Tuesday, April 12, 2011
If Families Budgeted Like the Government
One of the more curious aspects of the debate over government finances these days is the often-made claim that governments ought to manage their budgets the way families do. It’s curious because most of the people saying that are themselves members of families, but seem to be clueless about how real families operate in the real world.
Consider a hypothetical family we’ll call the Ryans. Joe has a full-time job with good wages and health benefits. Jane works half-time as a medical receptionist, bringing in enough money to cover the rest of the household budget.
They live from paycheck to paycheck, making ends meet. There’s some fat in the budget — piano lessons for the daughter, a camping trip in the mountains every summer, gym memberships, premium cable — but the overwhelming part of it goes for food, housing, fuel, utilities and clothing.
Sooner or later, a lot of stuff happens all at once. Joe learns that his contribution to the health insurance premium went up $200 a month. The roof on the house needs to be replaced, adding $250 a month to the monthly payment on the home equity line. Gasoline prices are up sharply, adding another $100 a month. Both cars break down and need a major repair, which means another $300 a month on the credit card bill, in order to pay it off in a year.
What to do? Most families, I suspect, would take one of two approaches — perhaps a combination of the two.
The first approach would be to squeeze and fake, sort of what Governor Schwarzenegger did in California the past several years. Under this scenario, the Ryans would make some cuts they could live with (eliminate the vacation this year, drive a little less, drop the gym membership, but don’t, for God’s sake, cut the premium cable — that’s television), draw on savings, if there are any, and make the minimum payment on the credit card instead of paying down the auto repairs. They’d go on like this for a while and see how it went.

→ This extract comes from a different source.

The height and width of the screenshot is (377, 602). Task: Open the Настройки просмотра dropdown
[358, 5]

On the other hand, they might try approaching the problem from the revenue angle. Joe could put in for more overtime, apply for a promotion, or take a part-time job on weekends. Jane could try to get more hours at her job or find a full-time job. Most families I know would make whatever effort they could in this direction.

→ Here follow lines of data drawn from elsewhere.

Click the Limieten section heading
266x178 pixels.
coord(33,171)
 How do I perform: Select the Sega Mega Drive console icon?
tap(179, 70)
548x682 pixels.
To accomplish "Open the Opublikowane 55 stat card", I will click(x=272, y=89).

No family I’ve ever encountered would deal with this situation by having Jane quit her job, then cutting the food budget to nothing but rice and beans, and lighting the house with candles at night. Nor would Joe decline a scheduled pay raise on the grounds that the money belongs to his company’s shareholders, who would spend it more wisely than he.
Yet that’s pretty much what Republicans in Washington and Sacramento are doing by refusing to consider tax revenue as part of the budget solution. Congressional Republicans not only refused to allow the Bush tax cuts to expire, but have proposed cutting the top tax rate another 10 percent, claiming the difference can be made up by simplifying the tax code and eliminating loopholes. Every one of those loopholes, of course, has a devoted constituency that will fight, red in tooth and claw, to preserve it, so it’s unclear how well this approach will work.
If our crisis right now is the deficit — spending more than we’re taking in — then we should by all means cut what we can and take a hard look at the major expenses. But we should also bring in every cent of revenue we can and use it to make ends meet and pay down the debt. That’s elementary, and every family knows it.